La mano aperta e posta sul feretro avvolto nel tricolore, quasi ad accarezzarlo: con questo gesto, ripetuto sei volte, sempre accompagnato da un reclinarsi del capo, il presidente Napolitano ha reso omaggio ai sei militari italiani caduti nell’attentato terroristico.

Sarà aperta al pubblico dal primo pomeriggio di oggi la camera ardente che accoglierà al Celio di Roma i feretri con le salme dei sei para’. Domani i funerali.

In nottata, poco dopo l’1.30 e’ arrivato a Fiumicino l’aereo Alitalia con a bordo i quattro militari feriti.

Intanto, nell’attentato di giovedì mattina sem­bra certo che alcuni talebani armati avrebbero sparato sui militari. Un conflitto a fuoco durato circa tre minuti che confermerebbe l’ipotesi, non confermata ufficialmente, di una “trappola complessa”. E’ questo quanto riportano alcuni quotidiani, citando fonti Isaf-Nato coinvolte nelle fasi prelimi­nari dell’inchiesta.

Lo scenario descritto vede la presenza non solo di un’autobomba ma anche di un gruppo di militanti filotalebani arma­ti di mitragliatori e apposta­ti tra alcune montagnole di terra e detriti un centinaio di metri sulla sinistra della carreggiata rispetto alla di­rezione di marcia dei Lin­ce.

Dopo l’esplosione i militari italiani superstiti sono scesi dal Lince danneggiato e – raccontano alla Folgore – si sono visti bersagliare da colpi di armi leggere.

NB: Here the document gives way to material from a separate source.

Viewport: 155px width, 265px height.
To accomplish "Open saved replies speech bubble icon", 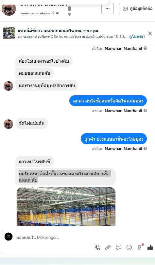I will tap(119, 247).
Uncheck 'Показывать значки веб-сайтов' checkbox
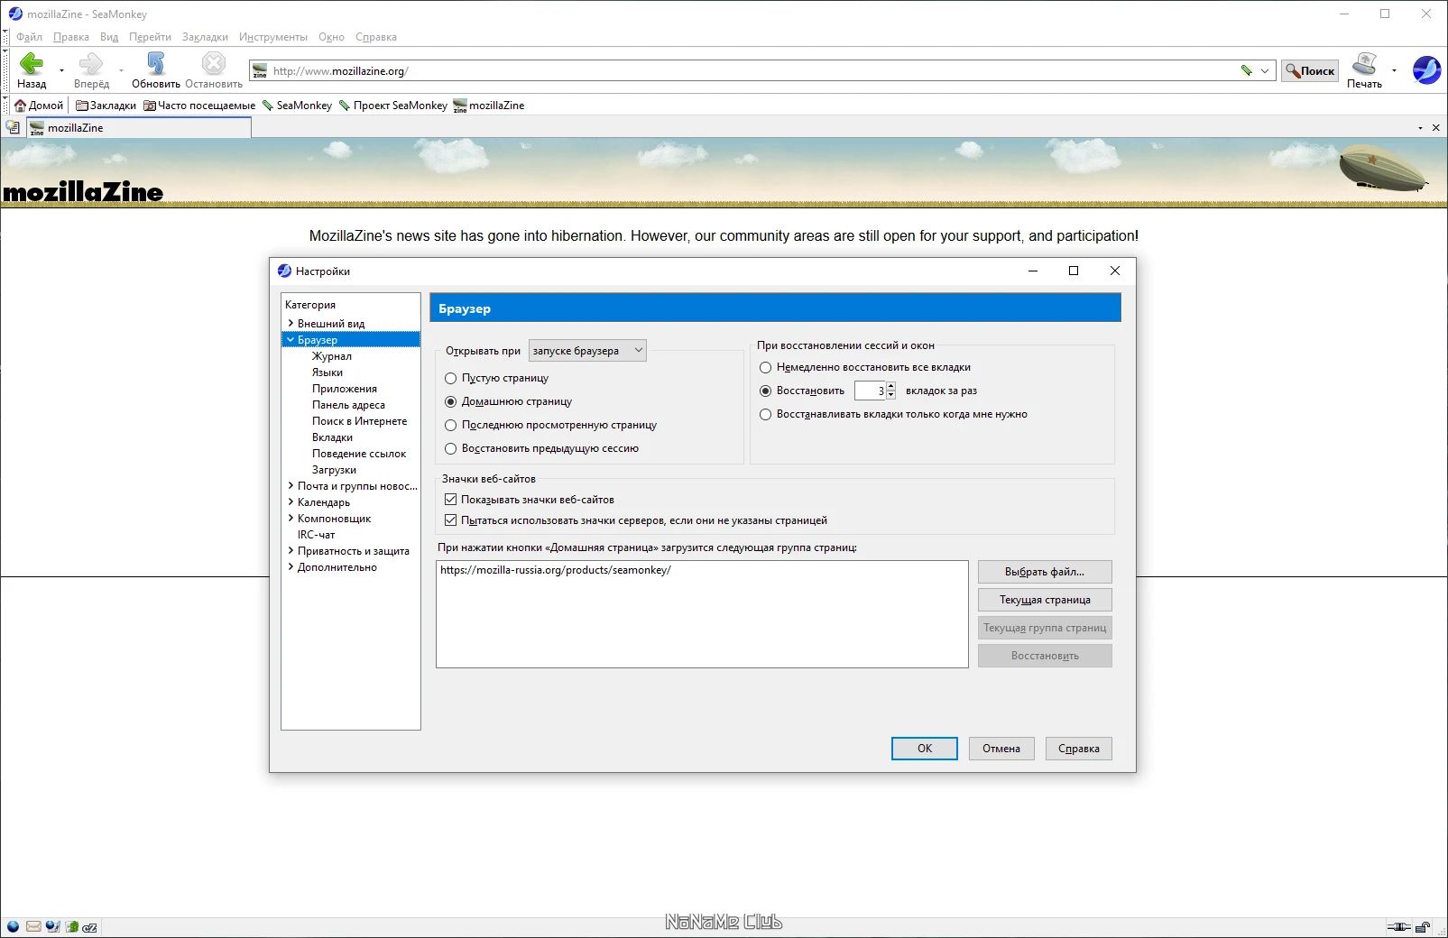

Assordati dalla deflagrazione, stravolti dalla vista del loro mitragliere ucciso dall’onda d’urto, i quattro parà sopravvissuti hanno sparato anch’essi. A quel punto gli aggressori si so­no dileguati. “E’ stata una battaglia, durata tre minuti interi, in pieno centro”, dicono al contingente italiano.

Gli stessi tale­bani nel loro comunicato di rivendicazione avevano segnalato gli spari da parte degli italiani. E molti dei te­stimoni tra i civili parlano con in­sistenza di “una intensa sparatoria”, che avrebbe addirittura impedito per al­cuni minuti di prestare soc­corso ai feriti tra la popola­zione.